The night was as black as pitch.
Jeff was away. I couldn't sleep, so I had thrown myself into working on a score. Harvey whined and scratched at the back door to go out. She had become quite used to our walks and considered them to be her due. I looked at my watch. It was two o'clock in the morning. Oh well, why not? I closed my book, and the two of us took off at a brisk pace, heading north. Like a yo-yo, my shadow stretched far out in front of me and then shrank, in rhythm with the yellow haloed streetlights. Everything in the neighborhood was asleep at that hour -- people, cars, and dreams. Except for a few night birds and the far-off passing of a car, rushing to get back to home sweet home, no sound broke the general slumber, which was so complete as to seem narcotic.

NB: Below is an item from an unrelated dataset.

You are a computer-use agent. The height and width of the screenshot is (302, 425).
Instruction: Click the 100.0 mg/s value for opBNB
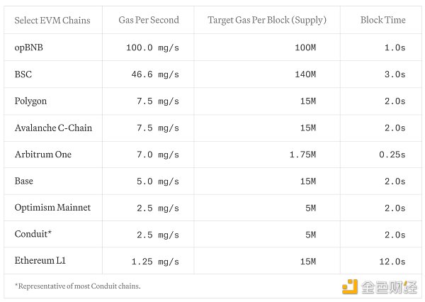pyautogui.click(x=152, y=47)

I particularly liked walking in the middle of the night at a brisk pace, feeling my muscles ache and my hips swing, tracing in that movement invisible arabesques in the air. Often I imagined that I was going to keep going straight, taking long strides, without ever turning back, and without ever breaking the rhythm of my walk and its military tempo. I could walk for a long time, until I anesthetized the incredibly mechanical machine of my body, with its ferocious vitality. This had begun as a child, when I would hurt my hands. As an adult, I liked inflicting other ordeals on myself, like running, or climbing stairs as fast as I could while holding my breath. In hotels where I stayed when I was giving concerts, I would escape into lifting weights, running on treadmills, and trying out all those magnificent bodybuilding machines, on which I would exercise until my head swam. Transcending fatigue allowed me to access another level of movement, the level of thought, and then of music through rhythm, through tempo.

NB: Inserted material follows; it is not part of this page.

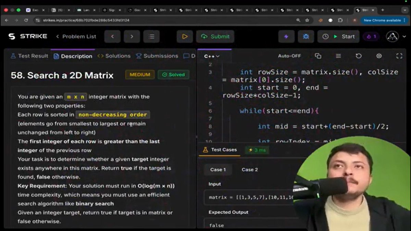Open the problem list icon
This screenshot has width=411, height=231.
click(x=151, y=36)
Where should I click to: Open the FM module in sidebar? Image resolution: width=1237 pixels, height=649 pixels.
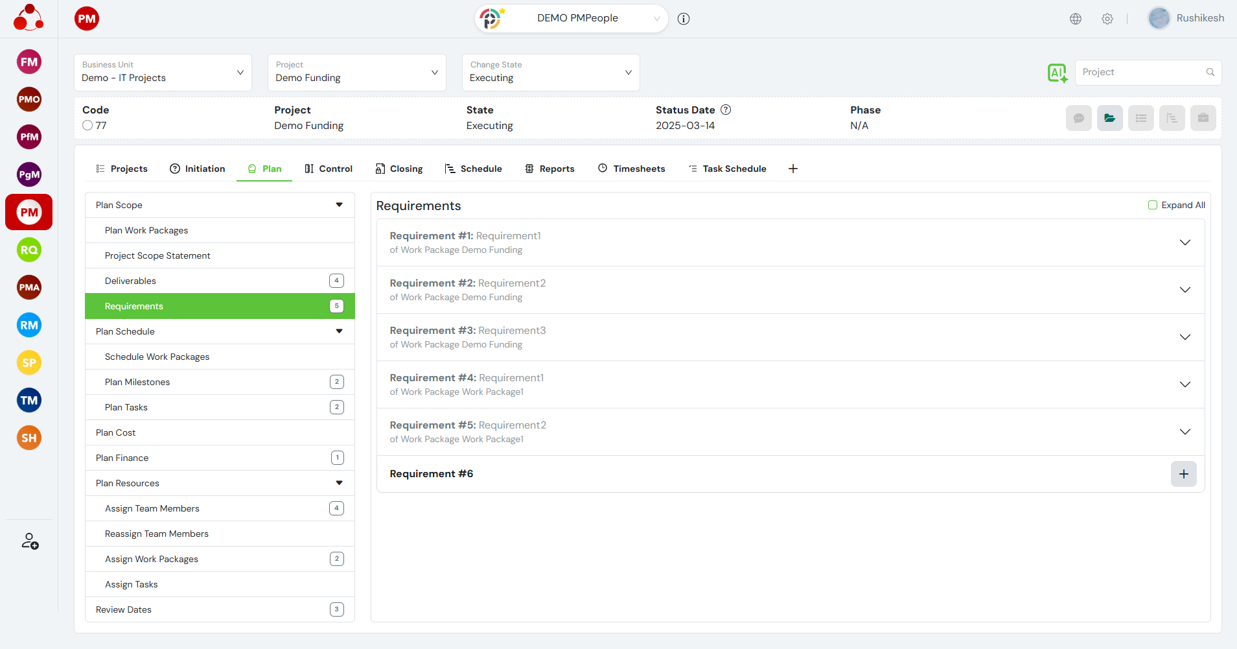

That night, while walking, I remember that I was thinking about The Night of the Hunter, the film directed by Charles Laughton, which I had rented several times in Paris while I was learning English. I had been astounded by the beauty of the scenes that show the two orphans drifting in their boat down the Mississippi. Do you remember the images of that troubling and mysterious night? Of all of the world's innocence wrapped up in the sleep of those children whose fate is in the hands of the river? And destiny in the shape of that immense, unpredictable river with its shifting islands, which I had a hard time imagining flowed only a few hundred miles from my new home. I liked the fact that, like Ulysses in his boat, Moses in his basket, and Romulus and Remus on the Tiber, Charles Laughton had decided to create his own founding myth, and that he had done so with film, the quintessentially American way of storytelling. The captainless ship slides between the two banks, where nature has posted its watchful animals -- both victims and predators -- on the lookout.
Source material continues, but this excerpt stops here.